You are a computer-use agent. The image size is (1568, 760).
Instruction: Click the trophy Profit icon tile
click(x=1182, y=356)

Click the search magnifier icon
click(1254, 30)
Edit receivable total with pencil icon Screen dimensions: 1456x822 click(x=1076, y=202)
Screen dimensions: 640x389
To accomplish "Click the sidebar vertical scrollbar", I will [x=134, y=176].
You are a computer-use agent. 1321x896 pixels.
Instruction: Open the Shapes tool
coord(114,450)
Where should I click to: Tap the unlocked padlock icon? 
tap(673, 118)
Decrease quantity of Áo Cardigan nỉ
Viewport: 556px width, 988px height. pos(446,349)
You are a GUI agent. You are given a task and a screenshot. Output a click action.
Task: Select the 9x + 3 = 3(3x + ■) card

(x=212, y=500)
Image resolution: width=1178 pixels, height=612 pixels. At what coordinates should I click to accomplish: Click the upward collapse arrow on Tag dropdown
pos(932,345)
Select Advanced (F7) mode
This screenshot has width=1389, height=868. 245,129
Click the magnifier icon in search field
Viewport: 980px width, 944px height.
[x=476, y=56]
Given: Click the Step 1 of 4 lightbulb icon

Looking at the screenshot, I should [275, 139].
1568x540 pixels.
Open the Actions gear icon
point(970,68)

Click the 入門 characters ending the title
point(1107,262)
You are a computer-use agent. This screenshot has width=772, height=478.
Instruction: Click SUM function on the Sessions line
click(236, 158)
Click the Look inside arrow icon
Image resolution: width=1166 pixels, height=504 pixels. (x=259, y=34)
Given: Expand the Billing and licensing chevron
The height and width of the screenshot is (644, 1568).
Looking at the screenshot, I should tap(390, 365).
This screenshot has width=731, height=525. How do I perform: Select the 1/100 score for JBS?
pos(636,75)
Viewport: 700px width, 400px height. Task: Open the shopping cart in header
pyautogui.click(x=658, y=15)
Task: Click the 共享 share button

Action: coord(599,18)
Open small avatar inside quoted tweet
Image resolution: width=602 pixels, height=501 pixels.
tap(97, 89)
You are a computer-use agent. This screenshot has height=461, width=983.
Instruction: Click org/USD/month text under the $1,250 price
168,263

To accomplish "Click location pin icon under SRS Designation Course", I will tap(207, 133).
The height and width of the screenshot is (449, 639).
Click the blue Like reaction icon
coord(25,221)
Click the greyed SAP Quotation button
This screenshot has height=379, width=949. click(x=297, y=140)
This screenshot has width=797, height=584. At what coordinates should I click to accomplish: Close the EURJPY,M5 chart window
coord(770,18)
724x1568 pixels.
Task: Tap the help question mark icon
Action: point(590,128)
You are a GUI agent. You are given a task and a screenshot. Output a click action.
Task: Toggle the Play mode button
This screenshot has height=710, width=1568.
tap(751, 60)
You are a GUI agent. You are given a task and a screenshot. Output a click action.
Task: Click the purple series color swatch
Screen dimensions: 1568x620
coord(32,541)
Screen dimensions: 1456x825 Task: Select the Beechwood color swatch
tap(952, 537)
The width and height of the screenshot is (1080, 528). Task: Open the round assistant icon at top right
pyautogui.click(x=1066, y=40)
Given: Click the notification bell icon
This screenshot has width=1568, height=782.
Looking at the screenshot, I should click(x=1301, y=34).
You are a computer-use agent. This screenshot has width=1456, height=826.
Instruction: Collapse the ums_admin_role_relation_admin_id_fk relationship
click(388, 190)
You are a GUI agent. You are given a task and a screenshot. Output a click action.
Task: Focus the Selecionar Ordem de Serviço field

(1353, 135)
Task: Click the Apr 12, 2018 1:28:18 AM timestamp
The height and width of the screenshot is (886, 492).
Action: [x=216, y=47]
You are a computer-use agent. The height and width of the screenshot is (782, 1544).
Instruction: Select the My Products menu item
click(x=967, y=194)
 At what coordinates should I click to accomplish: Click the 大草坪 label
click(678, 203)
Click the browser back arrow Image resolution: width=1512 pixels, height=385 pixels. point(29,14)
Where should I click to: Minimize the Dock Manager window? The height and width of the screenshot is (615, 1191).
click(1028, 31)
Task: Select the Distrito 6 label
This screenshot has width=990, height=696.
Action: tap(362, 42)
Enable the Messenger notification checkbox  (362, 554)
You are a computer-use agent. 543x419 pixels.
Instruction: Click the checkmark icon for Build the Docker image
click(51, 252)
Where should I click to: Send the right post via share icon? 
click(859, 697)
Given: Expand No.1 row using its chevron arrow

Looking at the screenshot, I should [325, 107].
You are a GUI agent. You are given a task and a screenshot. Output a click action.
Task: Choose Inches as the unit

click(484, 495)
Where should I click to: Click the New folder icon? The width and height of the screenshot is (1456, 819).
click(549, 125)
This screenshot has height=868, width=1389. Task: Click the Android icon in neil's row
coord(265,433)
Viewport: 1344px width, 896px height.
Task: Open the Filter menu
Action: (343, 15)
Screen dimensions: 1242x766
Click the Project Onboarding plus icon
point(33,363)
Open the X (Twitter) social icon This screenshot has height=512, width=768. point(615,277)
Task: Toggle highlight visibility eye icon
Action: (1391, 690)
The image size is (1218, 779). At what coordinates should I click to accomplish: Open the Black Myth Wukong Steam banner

> **Job**
Please revise the lines starting with the line containing "Screen dimensions: 1456x825" and going on through the line containing "Click the browser", replacing "Beechwood" with "Walnut" and keeping everything else unchanged. Give only those lines.

> **Response below**
Screen dimensions: 1456x825 Task: Select the Walnut color swatch
tap(952, 537)
The width and height of the screenshot is (1080, 528). Task: Open the round assistant icon at top right
pyautogui.click(x=1066, y=40)
Given: Click the notification bell icon
This screenshot has width=1568, height=782.
Looking at the screenshot, I should click(x=1301, y=34).
You are a computer-use agent. This screenshot has width=1456, height=826.
Instruction: Collapse the ums_admin_role_relation_admin_id_fk relationship
click(388, 190)
You are a GUI agent. You are given a task and a screenshot. Output a click action.
Task: Focus the Selecionar Ordem de Serviço field

(1353, 135)
Task: Click the Apr 12, 2018 1:28:18 AM timestamp
The height and width of the screenshot is (886, 492).
Action: [x=216, y=47]
You are a computer-use agent. The height and width of the screenshot is (782, 1544).
Instruction: Select the My Products menu item
click(x=967, y=194)
 At what coordinates should I click to accomplish: Click the 大草坪 label
click(678, 203)
Click the browser back arrow Image resolution: width=1512 pixels, height=385 pixels. point(29,14)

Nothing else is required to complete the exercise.